Exercise material:
+---+

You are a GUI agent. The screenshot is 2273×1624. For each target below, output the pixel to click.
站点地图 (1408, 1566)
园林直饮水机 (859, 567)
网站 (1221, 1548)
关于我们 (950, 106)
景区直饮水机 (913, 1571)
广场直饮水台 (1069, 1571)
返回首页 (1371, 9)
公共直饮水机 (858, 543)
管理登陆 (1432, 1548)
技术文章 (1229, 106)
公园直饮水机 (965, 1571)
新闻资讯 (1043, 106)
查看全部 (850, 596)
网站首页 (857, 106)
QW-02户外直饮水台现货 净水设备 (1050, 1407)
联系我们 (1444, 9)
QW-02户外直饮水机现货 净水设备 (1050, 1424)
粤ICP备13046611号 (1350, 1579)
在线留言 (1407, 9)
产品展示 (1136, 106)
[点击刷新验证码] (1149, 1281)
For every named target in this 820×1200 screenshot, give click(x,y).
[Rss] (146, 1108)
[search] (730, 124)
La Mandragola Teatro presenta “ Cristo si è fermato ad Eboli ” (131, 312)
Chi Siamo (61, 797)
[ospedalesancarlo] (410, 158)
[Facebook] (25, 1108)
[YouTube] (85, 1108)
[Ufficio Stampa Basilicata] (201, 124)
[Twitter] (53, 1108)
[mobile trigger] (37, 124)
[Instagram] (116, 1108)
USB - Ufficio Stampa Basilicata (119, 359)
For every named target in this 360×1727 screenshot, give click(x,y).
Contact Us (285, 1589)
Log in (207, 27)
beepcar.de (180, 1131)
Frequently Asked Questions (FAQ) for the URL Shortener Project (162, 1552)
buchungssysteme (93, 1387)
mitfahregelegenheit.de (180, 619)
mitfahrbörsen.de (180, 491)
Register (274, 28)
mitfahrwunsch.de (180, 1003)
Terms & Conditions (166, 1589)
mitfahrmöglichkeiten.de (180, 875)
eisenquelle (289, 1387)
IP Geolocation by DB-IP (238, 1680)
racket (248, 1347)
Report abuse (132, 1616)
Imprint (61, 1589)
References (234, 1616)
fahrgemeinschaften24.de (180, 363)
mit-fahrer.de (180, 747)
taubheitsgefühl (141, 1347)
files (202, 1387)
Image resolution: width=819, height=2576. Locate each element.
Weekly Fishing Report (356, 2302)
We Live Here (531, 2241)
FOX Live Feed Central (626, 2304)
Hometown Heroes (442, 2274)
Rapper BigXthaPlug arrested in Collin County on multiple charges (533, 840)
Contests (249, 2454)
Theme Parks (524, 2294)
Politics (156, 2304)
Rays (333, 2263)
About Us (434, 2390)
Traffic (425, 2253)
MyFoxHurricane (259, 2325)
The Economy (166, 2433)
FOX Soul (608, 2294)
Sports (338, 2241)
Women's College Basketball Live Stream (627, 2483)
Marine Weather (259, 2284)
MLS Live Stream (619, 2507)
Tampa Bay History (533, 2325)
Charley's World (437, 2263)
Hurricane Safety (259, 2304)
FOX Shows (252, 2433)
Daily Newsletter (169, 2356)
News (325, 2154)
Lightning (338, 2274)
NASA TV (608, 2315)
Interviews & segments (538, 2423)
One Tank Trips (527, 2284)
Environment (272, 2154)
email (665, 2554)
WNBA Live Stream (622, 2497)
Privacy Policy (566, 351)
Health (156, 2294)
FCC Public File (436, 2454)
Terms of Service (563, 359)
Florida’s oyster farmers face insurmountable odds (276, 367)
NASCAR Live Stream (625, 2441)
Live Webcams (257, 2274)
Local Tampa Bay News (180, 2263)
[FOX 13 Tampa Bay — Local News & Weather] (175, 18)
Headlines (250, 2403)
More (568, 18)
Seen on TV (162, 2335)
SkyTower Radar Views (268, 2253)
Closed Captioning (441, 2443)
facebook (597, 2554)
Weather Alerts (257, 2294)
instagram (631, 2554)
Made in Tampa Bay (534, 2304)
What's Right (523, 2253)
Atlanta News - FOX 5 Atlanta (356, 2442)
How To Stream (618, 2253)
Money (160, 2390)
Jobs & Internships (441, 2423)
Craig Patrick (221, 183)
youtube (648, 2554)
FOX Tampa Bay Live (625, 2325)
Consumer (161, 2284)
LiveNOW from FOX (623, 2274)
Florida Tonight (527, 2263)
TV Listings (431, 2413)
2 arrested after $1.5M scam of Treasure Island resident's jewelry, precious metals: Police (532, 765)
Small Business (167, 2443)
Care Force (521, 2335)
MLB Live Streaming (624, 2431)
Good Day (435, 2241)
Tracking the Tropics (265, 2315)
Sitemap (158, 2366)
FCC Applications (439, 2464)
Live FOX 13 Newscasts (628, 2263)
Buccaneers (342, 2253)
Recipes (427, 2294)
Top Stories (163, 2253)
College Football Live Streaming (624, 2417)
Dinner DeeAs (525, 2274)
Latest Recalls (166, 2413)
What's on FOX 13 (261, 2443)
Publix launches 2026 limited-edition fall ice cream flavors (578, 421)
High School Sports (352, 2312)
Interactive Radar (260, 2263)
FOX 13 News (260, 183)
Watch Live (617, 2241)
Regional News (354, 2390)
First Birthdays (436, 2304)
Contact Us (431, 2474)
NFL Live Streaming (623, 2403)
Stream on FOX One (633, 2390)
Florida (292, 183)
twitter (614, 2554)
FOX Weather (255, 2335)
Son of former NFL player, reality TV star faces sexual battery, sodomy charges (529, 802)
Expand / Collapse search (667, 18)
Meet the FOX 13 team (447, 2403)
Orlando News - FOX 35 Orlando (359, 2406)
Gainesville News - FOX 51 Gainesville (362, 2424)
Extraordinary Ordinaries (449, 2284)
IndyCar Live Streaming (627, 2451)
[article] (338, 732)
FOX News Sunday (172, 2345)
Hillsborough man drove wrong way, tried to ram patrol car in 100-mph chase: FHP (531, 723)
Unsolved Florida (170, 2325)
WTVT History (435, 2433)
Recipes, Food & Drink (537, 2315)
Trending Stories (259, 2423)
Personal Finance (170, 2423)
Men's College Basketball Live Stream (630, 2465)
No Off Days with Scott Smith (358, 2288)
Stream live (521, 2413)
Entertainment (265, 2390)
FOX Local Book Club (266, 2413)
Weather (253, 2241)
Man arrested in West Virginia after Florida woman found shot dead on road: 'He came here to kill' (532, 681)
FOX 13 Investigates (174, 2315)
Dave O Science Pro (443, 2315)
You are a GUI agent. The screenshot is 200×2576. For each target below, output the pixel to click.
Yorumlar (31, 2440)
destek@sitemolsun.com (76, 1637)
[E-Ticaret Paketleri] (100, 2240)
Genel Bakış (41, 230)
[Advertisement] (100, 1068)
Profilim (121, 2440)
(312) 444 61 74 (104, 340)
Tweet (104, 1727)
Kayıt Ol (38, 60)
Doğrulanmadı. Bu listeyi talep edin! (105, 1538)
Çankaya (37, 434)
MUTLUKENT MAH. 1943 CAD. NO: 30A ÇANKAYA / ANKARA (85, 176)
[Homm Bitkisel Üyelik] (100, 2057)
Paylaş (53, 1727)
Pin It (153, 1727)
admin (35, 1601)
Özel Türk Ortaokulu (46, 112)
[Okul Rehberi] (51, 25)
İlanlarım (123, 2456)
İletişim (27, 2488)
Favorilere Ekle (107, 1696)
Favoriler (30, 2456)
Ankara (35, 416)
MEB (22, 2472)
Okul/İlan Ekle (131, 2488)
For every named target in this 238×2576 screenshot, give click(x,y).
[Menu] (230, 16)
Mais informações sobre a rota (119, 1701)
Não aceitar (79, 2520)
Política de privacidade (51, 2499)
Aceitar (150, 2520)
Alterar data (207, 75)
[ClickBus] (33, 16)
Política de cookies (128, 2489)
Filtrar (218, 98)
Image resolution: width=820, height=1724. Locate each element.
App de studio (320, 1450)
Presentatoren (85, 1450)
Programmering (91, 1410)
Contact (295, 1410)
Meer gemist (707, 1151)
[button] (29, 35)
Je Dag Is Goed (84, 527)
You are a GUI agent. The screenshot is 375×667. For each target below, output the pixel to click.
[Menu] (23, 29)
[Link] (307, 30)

+---+

Exercise requirements: Look back at the entries above. Retype the line with "facebook (597, 2554)", the line with "FCC Applications (439, 2464)", and all lines in between.

Exercise output:
facebook (597, 2554)
Weather Alerts (257, 2294)
instagram (631, 2554)
Made in Tampa Bay (534, 2304)
What's Right (523, 2253)
Atlanta News - FOX 5 Atlanta (356, 2442)
How To Stream (618, 2253)
Money (160, 2390)
Jobs & Internships (441, 2423)
Craig Patrick (221, 183)
youtube (648, 2554)
FOX Tampa Bay Live (625, 2325)
Consumer (161, 2284)
LiveNOW from FOX (623, 2274)
Florida Tonight (527, 2263)
TV Listings (431, 2413)
2 arrested after $1.5M scam of Treasure Island resident's jewelry, precious metals: Police (532, 765)
Small Business (167, 2443)
Care Force (521, 2335)
MLB Live Streaming (624, 2431)
Good Day (435, 2241)
Tracking the Tropics (265, 2315)
Sitemap (158, 2366)
FCC Applications (439, 2464)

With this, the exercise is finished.